Former Israeli ambassador Dore Gold wanted the last word after his matchup with Judge Richard Goldstone at Brandeis University last week. If it wasn't obvious during the testy exchange between the two, it became clear when Gold convened a news conference following the two-hour debate on Thursday night. (Click here to watch the debate).

Richard Goldstone (right) and Dore Gold
Photo: AP, Ariel Jerozolimski
"I'm not here because the government of Israel sent me," he told reporters, as he hammered home his arguments again and again. On a main point - Israel's refusal to cooperate with the probe - Gold said cooperation would not have improved the final report, which charged Israel and Hamas with war crimes during Operation Cast Lead in Gaza last winter. "This was a fixed fact-finding mission," Gold said. "It wasn't looking for the truth. It was looking for a narrative that condemned Israel and let Hamas off the hook."
Then why did Gold agree to the debate?
To be sure, the event was a landmark occasion: a former Israeli diplomat appearing on stage with the South African jurist named by the UN to probe Israel's actions during Operation Cast Lead. In fact, hours before Gold and Goldstone were introduced, the UN General Assembly in New York approved a resolution fully endorsing the report and paving the way for the matter to be taken up in the Security Council and down the road, the international courts.

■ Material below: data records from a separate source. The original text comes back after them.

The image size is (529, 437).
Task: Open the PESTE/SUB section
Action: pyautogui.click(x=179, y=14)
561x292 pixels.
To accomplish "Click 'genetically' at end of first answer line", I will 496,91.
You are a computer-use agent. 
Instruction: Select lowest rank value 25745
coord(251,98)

Invited by Brandeis, Gold came to this sleepy college town armed with aerial maps, video and sound clips and other evidence showing how Israel warned Gaza civilians of its impending actions. "I obviously did a great deal of my own preparations," he said, insisting that all of the materials he used were in the public domain. In other words, he used "material the UN Gaza mission could have obtained itself," he told The Jerusalem Post. "It didn't need Israeli participation," he said.
Given the chance to hear an Israeli response to a topic that has dominated headlines since September, when the Goldstone report was made public, hundreds of students, professors and members of the local Jewish community packed into an auditorium at Brandeis. The event was also streamed live over the Web.

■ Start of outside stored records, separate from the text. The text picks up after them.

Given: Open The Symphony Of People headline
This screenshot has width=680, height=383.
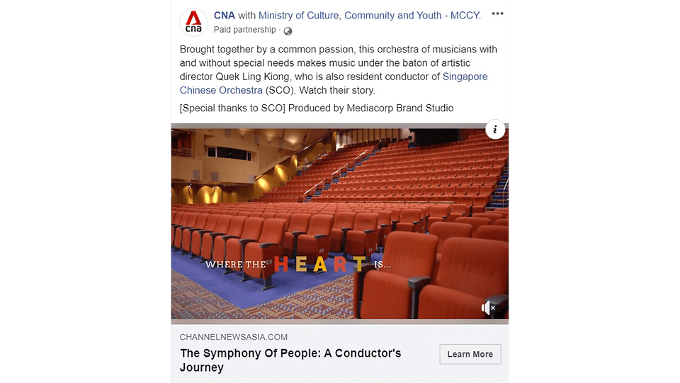Looking at the screenshot, I should coord(290,360).
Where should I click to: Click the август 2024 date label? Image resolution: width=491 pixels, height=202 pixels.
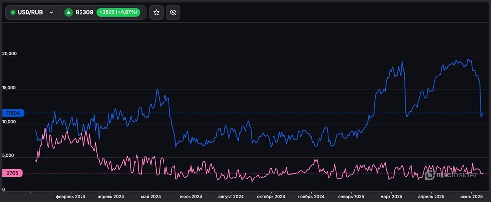coord(230,196)
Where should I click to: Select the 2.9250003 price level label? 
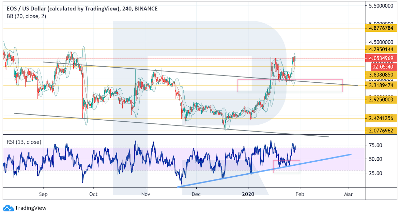(381, 99)
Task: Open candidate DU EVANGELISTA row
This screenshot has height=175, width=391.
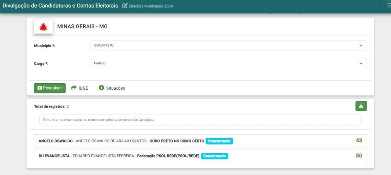Action: point(200,156)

Israeli officials who've gone on record about the report have said its mandate from the UN Human Rights Council was flawed and one-sided. Immediately, Goldstone attempted to dispel that argument, saying he wrote the final mandate himself. "It really was my sincere hope," he said, in an argument reiterated throughout the night, "that Israel would seize this opportunity of an evenhanded mandate and cooperate with the mission."
He further dismissed allegations that his report undercuts Israel's right to defend itself. "I publicly stated on many occasions, Israel has the right to protect its citizens," even "a clear duty to do so," he said. The mandate therefore did not question the use of military force, but whether it was used in a manner consistent with international humanitarian law.

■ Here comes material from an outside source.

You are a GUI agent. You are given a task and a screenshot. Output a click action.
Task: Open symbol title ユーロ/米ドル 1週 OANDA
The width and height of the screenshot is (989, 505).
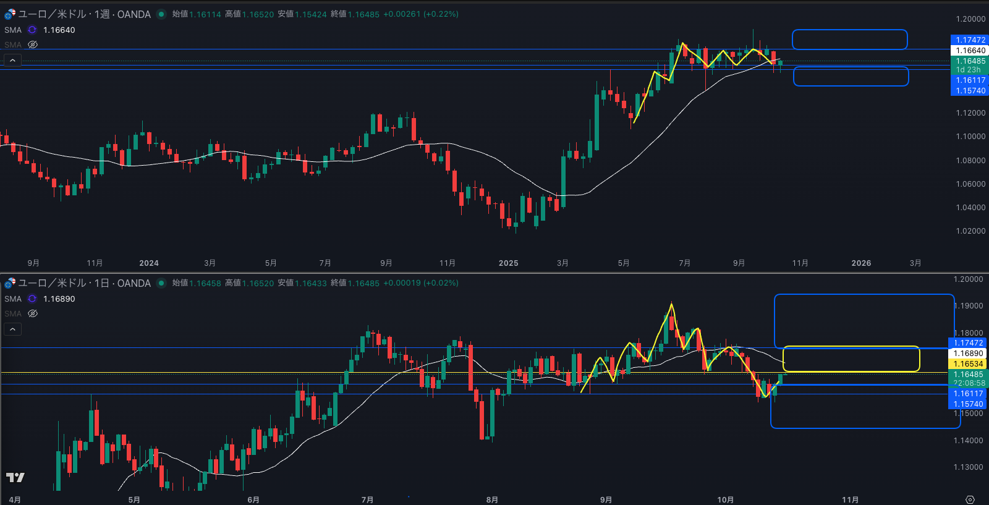(x=84, y=14)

Gold's introductory remarks reflected how high the stakes were for Israel. "The UN Gaza report is the most serious and vicious indictment of the State of Israel bearing the seal of the United Nations since the UN General Assembly adopted the infamous 'Zionism is racism' resolution in 1975," he said. "In the report, Hamas, a recognized international terrorist organization, is almost protected throughout its text. Its forces appear innocuously as 'Palestinian armed groups.'"
In fact, he added, by 2008 nearly a million Israelis were under reach of rocket fire, and after Israel withdrew from Gaza the attacks only escalated.
Using slides, Gold's defense was three-pronged, taking on the report's main allegations that Israel deliberately attacked civilians and attacked public buildings resulting in a huge scale of destruction. He showed aerial maps of Gaza, where schools and military caches could be seen in close proximity.
"I ask you, what would you do if your population is facing repeated rocket attacks for eight years and your enemy is embedding his military capacity in his own civilian area?" he asked. He added that the IDF sent multiple warnings - via leaflets and phone messages - but Hamas instructed citizens to act as human shields. Hamas booby-trapped large numbers of buildings in residential areas, he said, showing another map.
GOLD AND Goldstone went head to head when it came to an attack on a Gaza mosque as 300 Palestinians prayed inside. Mosques were militarized, Gold insisted, as Goldstone countered: "You don't mortar shell it during a service... That hasn't been explained to us at all. It's that sort of incident that cries out for investigation by an open, credible investigation in Israel and why shouldn't they do that?"
"I'm telling you this, Israel did not attack that mosque," Gold countered. "Of the 36 incidents that are mentioned in the report, there are 12 that the Israeli army never heard of." Regarding the alleged attack on the mosque, he said, "The Israeli position has been that that mosque was not attacked by Israel."
And they hit a sharp divide over Israel's ability to investigate itself, which Gold expressed confidence would happen. "The military is investigating itself behind closed doors," Goldstone charged. "That's not a legal system. That's not a judicial system. It's not justice at all."
Goldstone and Gold took questions from the audience, with preference given to students, who were urged by the Brandeis president Jehuda Reinharz to "make up your own mind on important and highly contested issues that too often are argued with more heat than light."
Indeed, one student asked Goldstone about the objectivity of one member of the fact-finding team, Christine Chinkin, who in a joint statement published in London's Sunday Times on January 11 said Israel's acts during the amounted to "prima facie war crimes."
Goldstone answered that had the probe been considered "judicial," Chinkin's statement would have disqualified her.